Stored data entries
· · · ·

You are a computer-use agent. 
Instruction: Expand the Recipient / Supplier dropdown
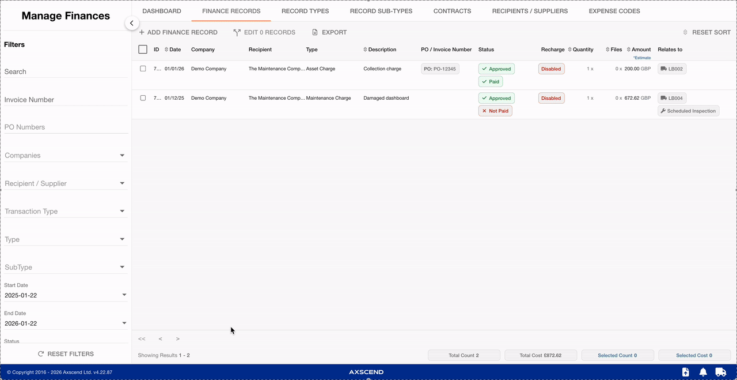pyautogui.click(x=122, y=183)

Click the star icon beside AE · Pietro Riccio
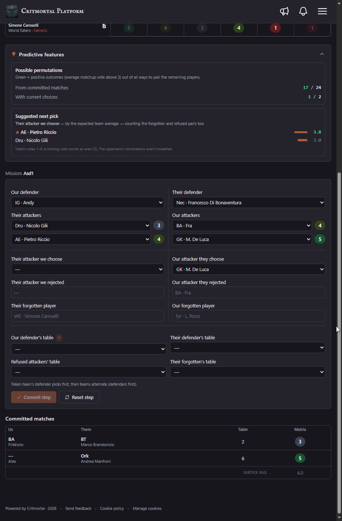[17, 132]
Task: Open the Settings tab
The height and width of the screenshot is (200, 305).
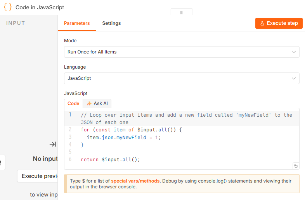Action: pyautogui.click(x=111, y=23)
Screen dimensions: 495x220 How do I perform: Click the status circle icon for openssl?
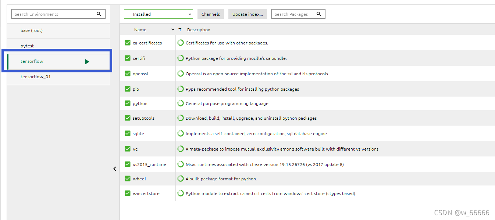(x=181, y=73)
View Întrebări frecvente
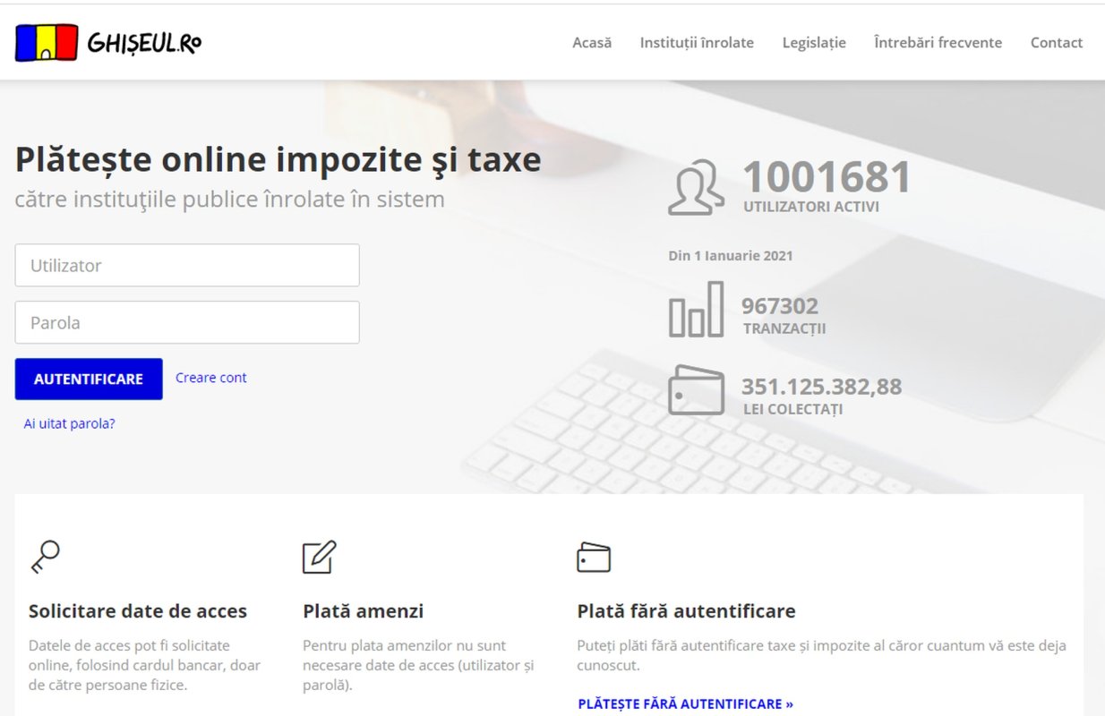 [x=938, y=42]
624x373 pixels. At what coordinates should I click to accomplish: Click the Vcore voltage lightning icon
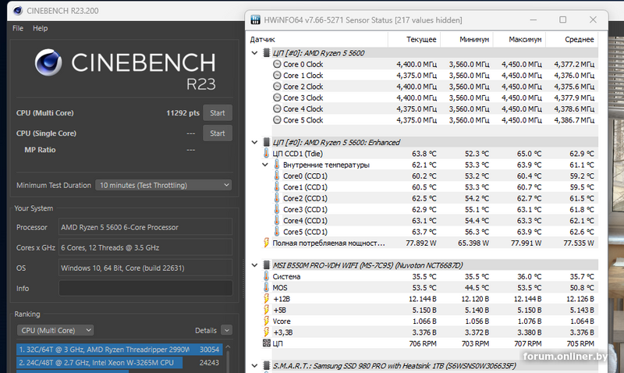click(x=266, y=320)
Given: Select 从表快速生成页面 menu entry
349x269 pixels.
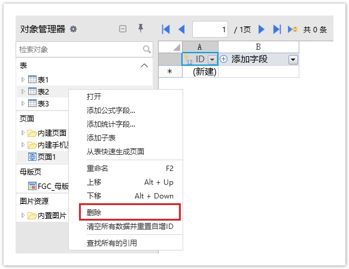Looking at the screenshot, I should (116, 152).
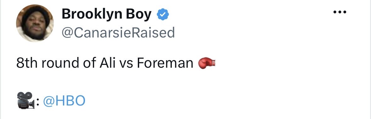Select the "8th" text in the tweet
Screen dimensions: 371x119
27,63
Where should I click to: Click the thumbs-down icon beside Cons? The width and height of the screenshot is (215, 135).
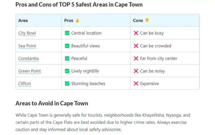click(147, 20)
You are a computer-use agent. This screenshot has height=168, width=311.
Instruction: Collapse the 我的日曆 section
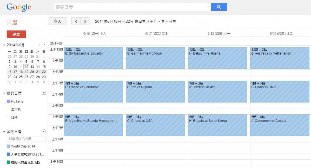coord(4,93)
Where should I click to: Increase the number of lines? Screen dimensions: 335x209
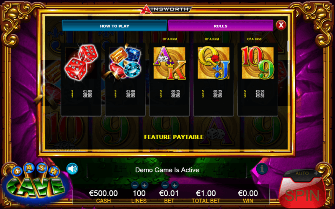pyautogui.click(x=144, y=185)
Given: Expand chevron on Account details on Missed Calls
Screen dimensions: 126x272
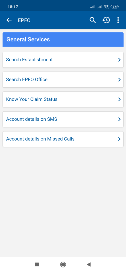Looking at the screenshot, I should point(119,139).
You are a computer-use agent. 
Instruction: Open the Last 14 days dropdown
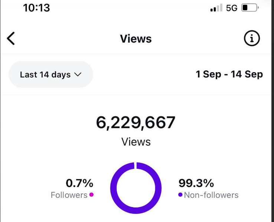click(x=50, y=74)
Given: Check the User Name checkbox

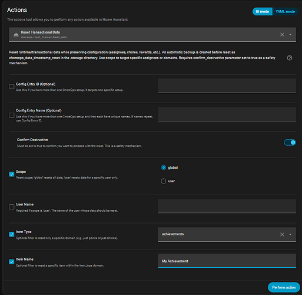Looking at the screenshot, I should (x=12, y=207).
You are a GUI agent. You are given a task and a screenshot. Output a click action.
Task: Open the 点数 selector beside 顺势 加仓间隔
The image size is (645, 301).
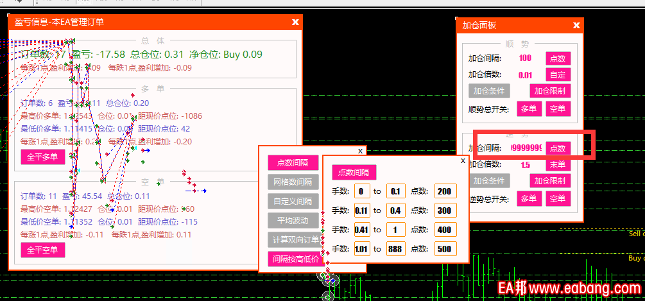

· · · ·

Aim of the task
Each record above is to be returned unchanged, while any picture it holds stays out.

Result
You are a computer-use agent. 
Instruction: Expand the Recipient / Supplier dropdown
pyautogui.click(x=122, y=183)

Click the star icon beside AE · Pietro Riccio
[17, 132]
Task: Open the Settings tab
The height and width of the screenshot is (200, 305).
Action: pyautogui.click(x=111, y=23)
Screen dimensions: 495x220 How do I perform: Click the status circle icon for openssl?
(x=181, y=73)
View Întrebări frecvente
 [x=938, y=42]
624x373 pixels. At what coordinates should I click to accomplish: Click the Vcore voltage lightning icon
click(x=266, y=320)
Given: Select 从表快速生成页面 menu entry
349x269 pixels.
Looking at the screenshot, I should (116, 152).
Select the "8th" text in the tweet
Screen dimensions: 371x119
27,63
Where should I click to: Click the thumbs-down icon beside Cons? The width and height of the screenshot is (215, 135).
click(147, 20)
You are a computer-use agent. This screenshot has height=168, width=311.
Instruction: Collapse the 我的日曆 section
coord(4,93)
Where should I click to: Increase the number of lines? Screen dimensions: 335x209
pyautogui.click(x=144, y=185)
Given: Expand chevron on Account details on Missed Calls
Screen dimensions: 126x272
Looking at the screenshot, I should point(119,139).
You are a computer-use agent. 
Instruction: Open the Last 14 days dropdown
click(x=50, y=74)
Given: Check the User Name checkbox

Looking at the screenshot, I should (x=12, y=207).
You are a GUI agent. You are given a task and a screenshot. Output a click action.
Task: Open the 点数 selector beside 顺势 加仓间隔
The image size is (645, 301).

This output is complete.